Cette cellule, une cage de bois de six mètres de long sur trois mètres cinquante de large, sera ma résidence pendant les trois mois qui vont suivre. La nourriture est la même qu’à Jessfield Road mais un peu plus abondante : nous recevons trois poignées de riz par jours au lieu de deux. Les poux et les punaises règnent en maîtres dans la cellule. L’odeur de pourriture et de mort qui saisit à la gorge dès que l’on pénètre dans la prison, ne contribue pas à nous faire envisager l’avenir sous des couleurs moins sombres. Pendant la journée, les prisonniers doivent se tenir agenouillés sur le plancher en rang d’oignons. Défense absolue de parler, de bouger. La moindre contravention à ces règles entraîne immédiatement une volée de coups de plat de baïonnette par les gardes. A neuf heures du soir, quelques loques
pleines de vermine sont distribuées et, tant bien que mal, nous nous allongeons sur le sol. Nous sommes tellement serrés qu’un prisonnier ne peut se retourner sans que tous les autres fassent de même.

A toute heure du jour ou de la nuit on ramène des prisonniers de l’interrogatoire. Sauf de rares exceptions, ils sont tous torturés, souvent jusqu’à deux doigts de la mort. Dans ce dernier cas les Japonais leur laissent quelques jours de répit, puis recommencent « la question » et ainsi jusqu’au jour ou le prisonnier avoue tout ce que l’on veut ou bien rend l’âme.

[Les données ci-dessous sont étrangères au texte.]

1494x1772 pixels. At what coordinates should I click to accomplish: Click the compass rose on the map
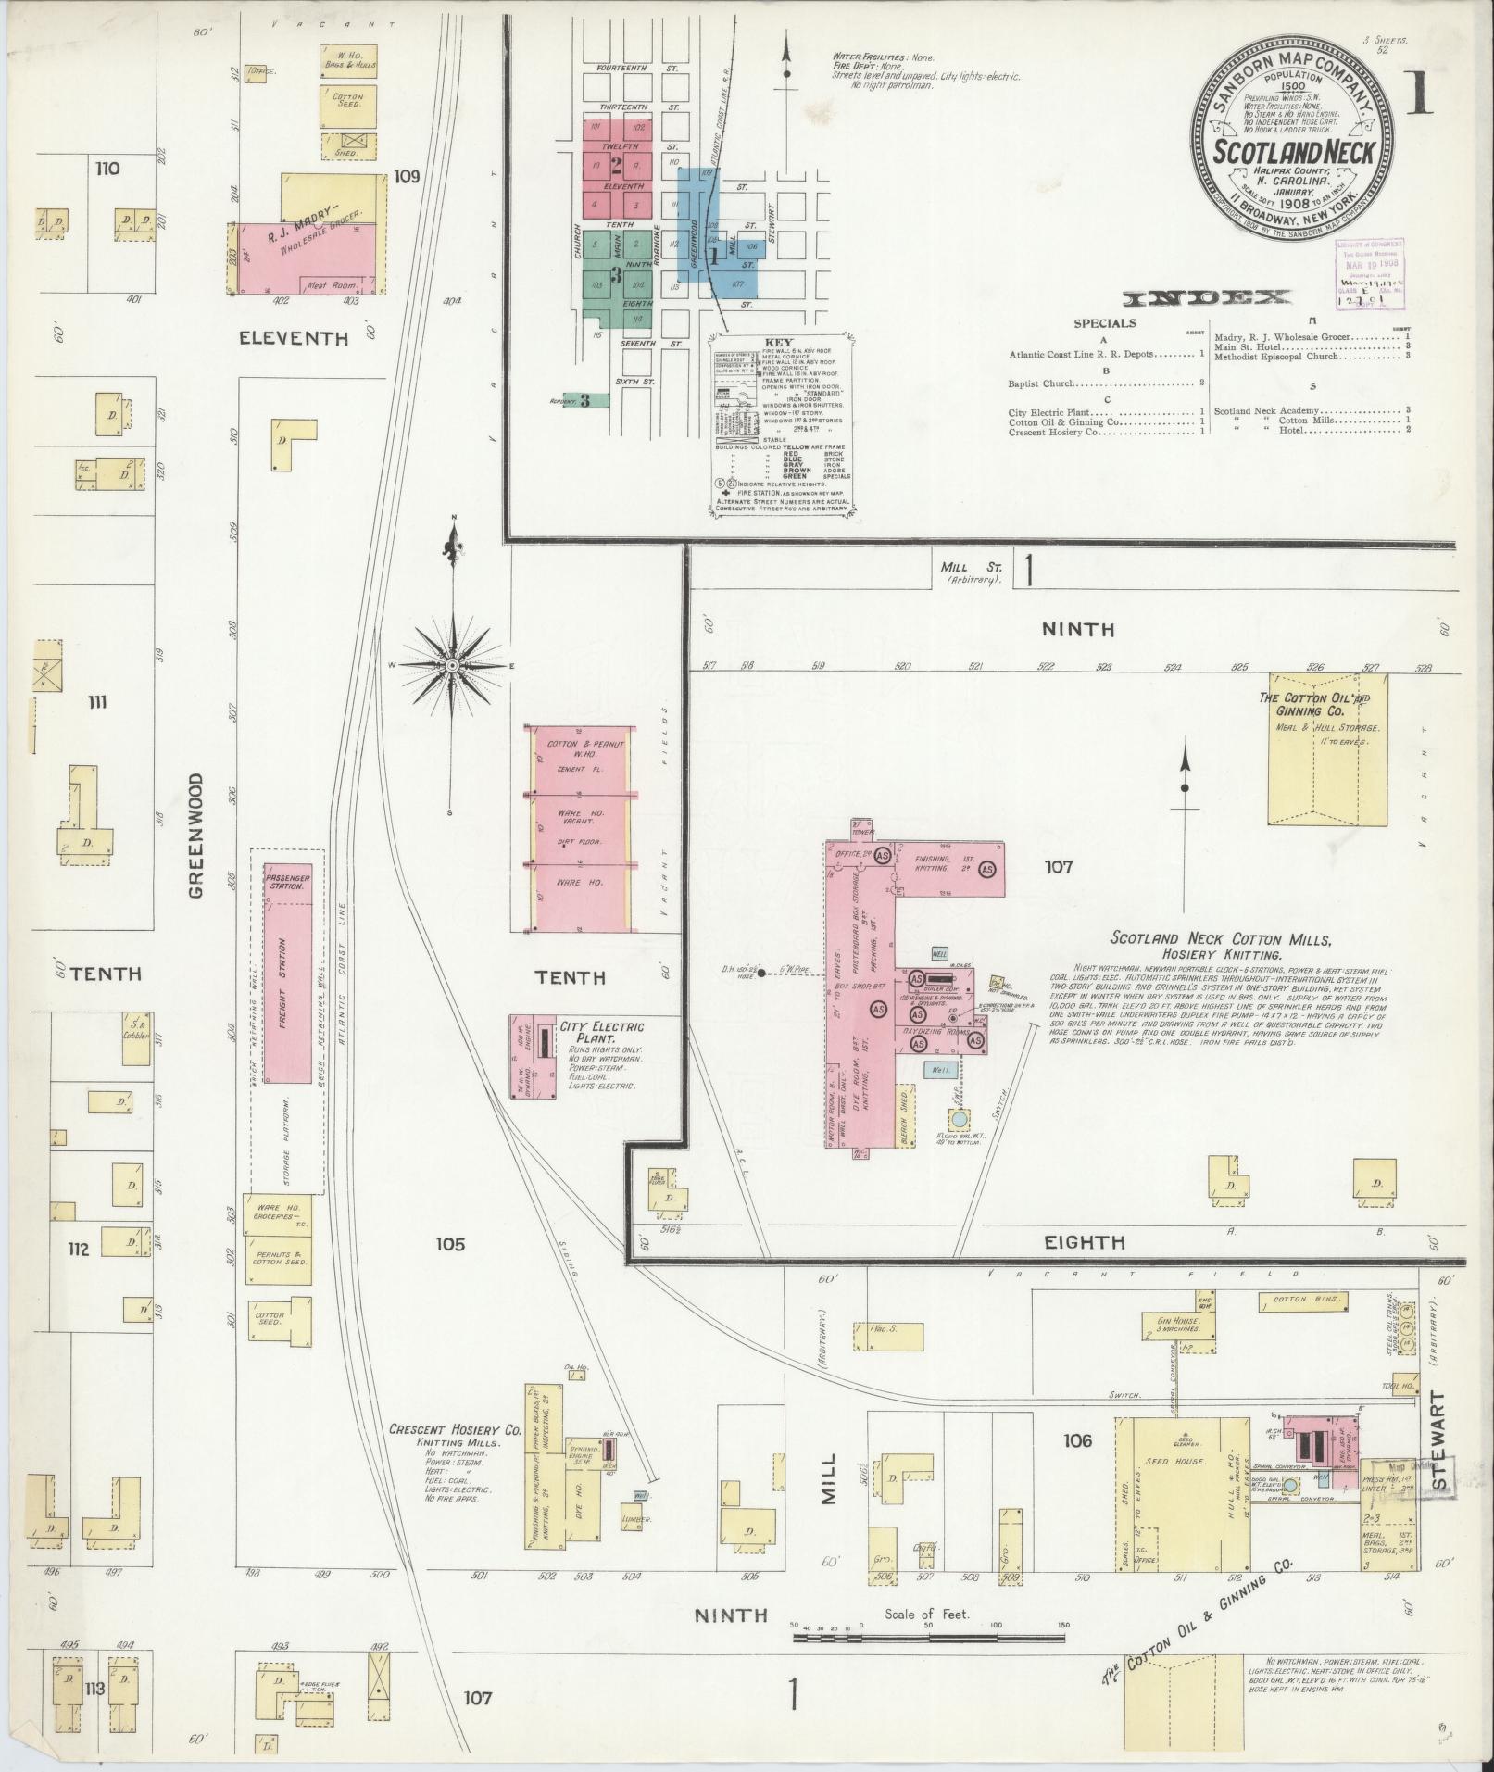point(453,666)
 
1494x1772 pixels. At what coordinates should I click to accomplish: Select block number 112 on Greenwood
point(77,1249)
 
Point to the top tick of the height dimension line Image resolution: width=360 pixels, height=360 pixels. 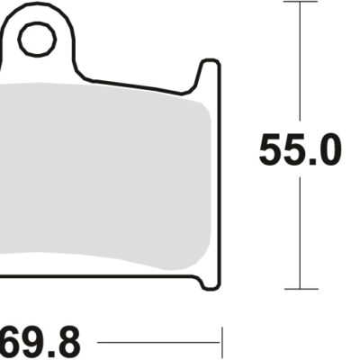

Le fait que je n’ai pas été trop malmené m’a permis d’observer l’esprit de « boushido » dans toute sa splendeur, non seulement au 93, Jessfield Road et à Bridge House, mais encore, après mon passage en Conseil de Guerre dans la prison de Ward Road, dans le camp de représailles d’Haiphong Road et enfin à Feng-tai près de Pékin où je fus libéré le 19 août 1945. Au début de juillet 1945 les japonais décidèrent d’envoyer au Japon trois  cents prisonniers politiques de Shanghai. Les prisonniers arrivèrent jusqu’à Feng-tai, où ils attendirent de continuer le voyage. Vers le quinze août, un garde formosan répandit le bruit que le Japon avait capitulé. Personne n’osait le croire. Ce n’est que le 17 août, lorsque nous avons vu un avion de bombardement américain survoler le camp en rase-motte et que nous avons vu des parachutistes américains descendre sur le terrain d’aviation voisin sans que les Japonais fassent quoi que ce soit pour s’y opposer, ce n’est qu’alors que nous avons compris, que nous avons eu la certitude qu’enfin la guerre était finie.

 

Source : Le Courrier de Chine du 4 octobre 1945.